NASA Payload Specialist
- Time in space: 15d 21h 34m
- Missions: STS-73

= Frederick W. Leslie =

American astronaut and scientist (born 1951)

Fred Weldon Leslie is a Panamanian-born American scientist who flew on the NASA STS-73 Space Shuttle mission as a payload specialist.

==Background==
Leslie was born on 19 December 1951, in Ancón, Panama. He is an instrument-rated commercial pilot with more than 900 hours in various aircraft. Leslie graduated from Irving High School, Irving, Texas, in 1970, then received a Bachelor of Science degree in engineering science from The University of Texas in 1974, and a master's degree and Doctor of Philosophy degrees in meteorology with a minor in fluid mechanics from the University of Oklahoma in 1977 and 1979, respectively. Leslie served on the American Institute of Aeronautics and Astronautics Fluid Dynamics Technical Committee. he is a member of the American Meteorological Society, Tau Beta Pi, Chi Epsilon Pi, and the United States Parachute Association. He holds a World Record as a participant in the 200-person freefall formation set in October 1992.

==Academic career==
After Leslie earned his Ph.D. in 1979, he served as a postdoctoral research associate at Purdue University studying fluid vortex dynamics. In 1980, he worked for the Universities Space Research Association as a visiting scientist at the Marshall Space Flight Center (MSFC).

== NASA career==
Leslie began work for NASA in 1980 as a research scientist in the Space Science Laboratory at the Marshall Space Flight Center.
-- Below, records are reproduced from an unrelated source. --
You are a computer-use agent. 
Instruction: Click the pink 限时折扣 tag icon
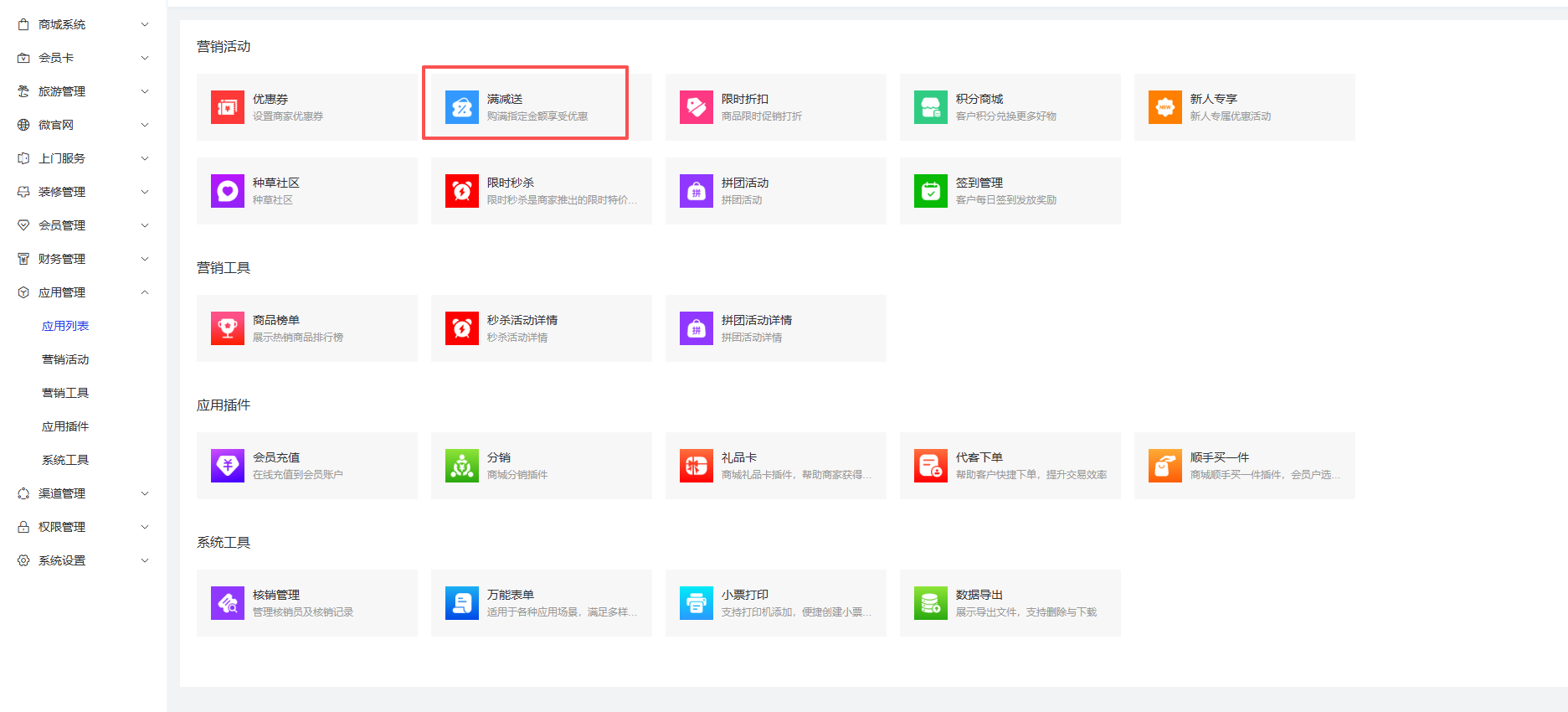click(696, 107)
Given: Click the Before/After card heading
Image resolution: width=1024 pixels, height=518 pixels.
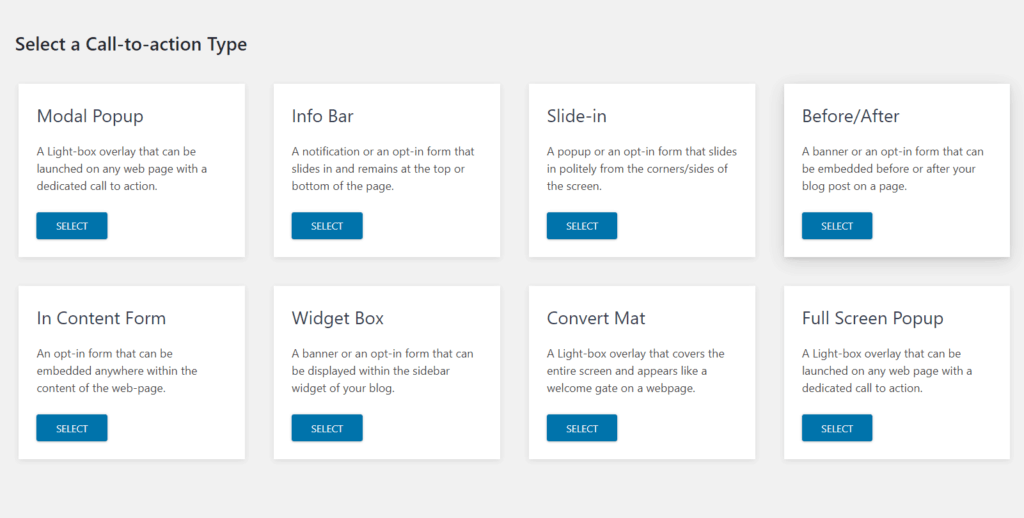Looking at the screenshot, I should 850,116.
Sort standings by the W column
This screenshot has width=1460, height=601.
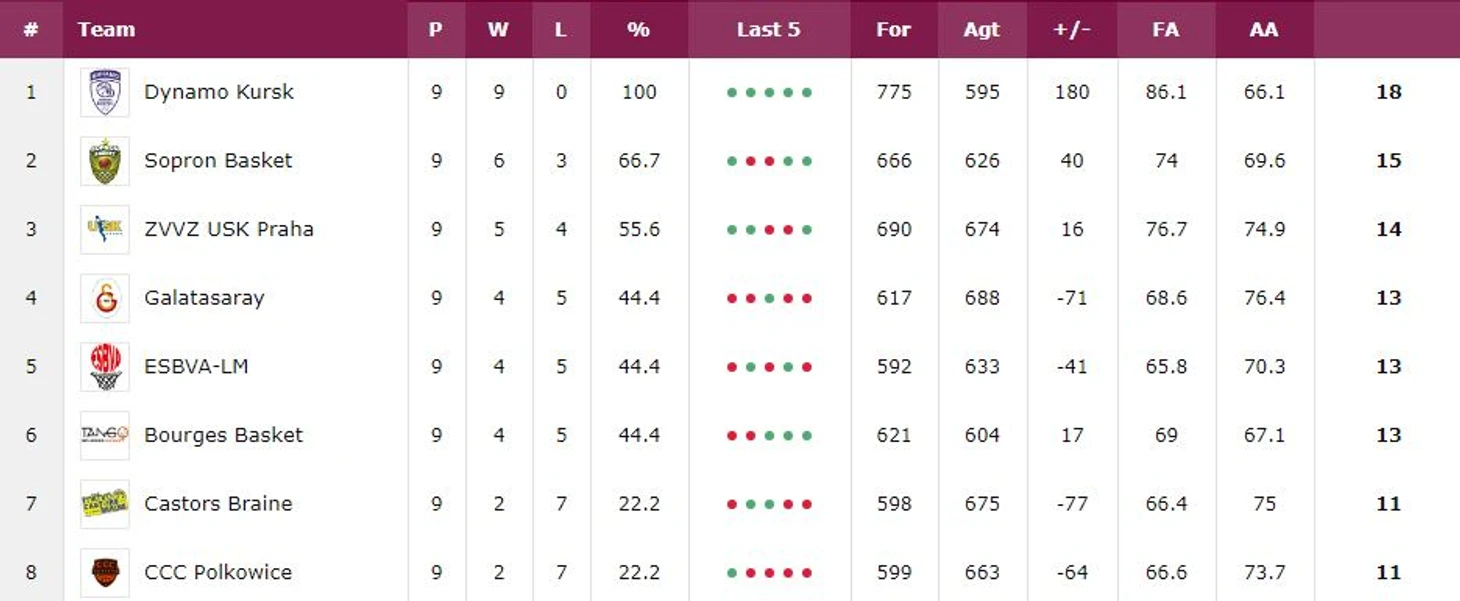click(x=498, y=29)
Since 1983, he has served as a co-investigator for the Geophysical Fluid Flow Cell experiment, which examines spherical rotating convection relevant to the atmospheres of stars and planets. The experiment flew on Spacelab 3 and is also a part of the United States Microgravity Laboratory-2 (USML-2) payload. Leslie was a principal investigator for the Fluid Interface and Bubble Experiment, examining the behavior of a rotating free surface aboard NASA's KC-135 aircraft flying low-gravity trajectories. He is an author on 27 journal papers, 45 conference papers, and nine NASA reports involving atmospheric and fluid dynamic phenomena. Leslie also worked in the MSFC Neutral Buoyancy Simulator as a suited subject and safety diver supporting procedure tests for extra-vehicular activity.

In 1987, he was appointed chief of the Fluid Dynamics Branch, where he led a team of over a dozen scientists, overseeing and participating in both laboratory and theoretical research He was also the mission scientist for Spacelab J (STS-47), coordinating more than 40 domestic and Japanese experiments in fluid dynamics, crystal growth, and life science during the 8-day mission.

Leslie is a researcher at the Marshall Space Flight Center. He is a member of the research team analyzing data from the Geophysical Fluid Flow Cell experiment that flew on STS-73/USML-2.

==Spaceflight==
Leslie flew as a payload specialist on STS-73 launched on 20 October 1995, and landed at the Kennedy Space Center on 5 November 1995. The 16-day mission aboard Space Shuttle Columbia focused on materials science, biotechnology, combustion science, and fluid physics contained within the pressurized Spacelab module.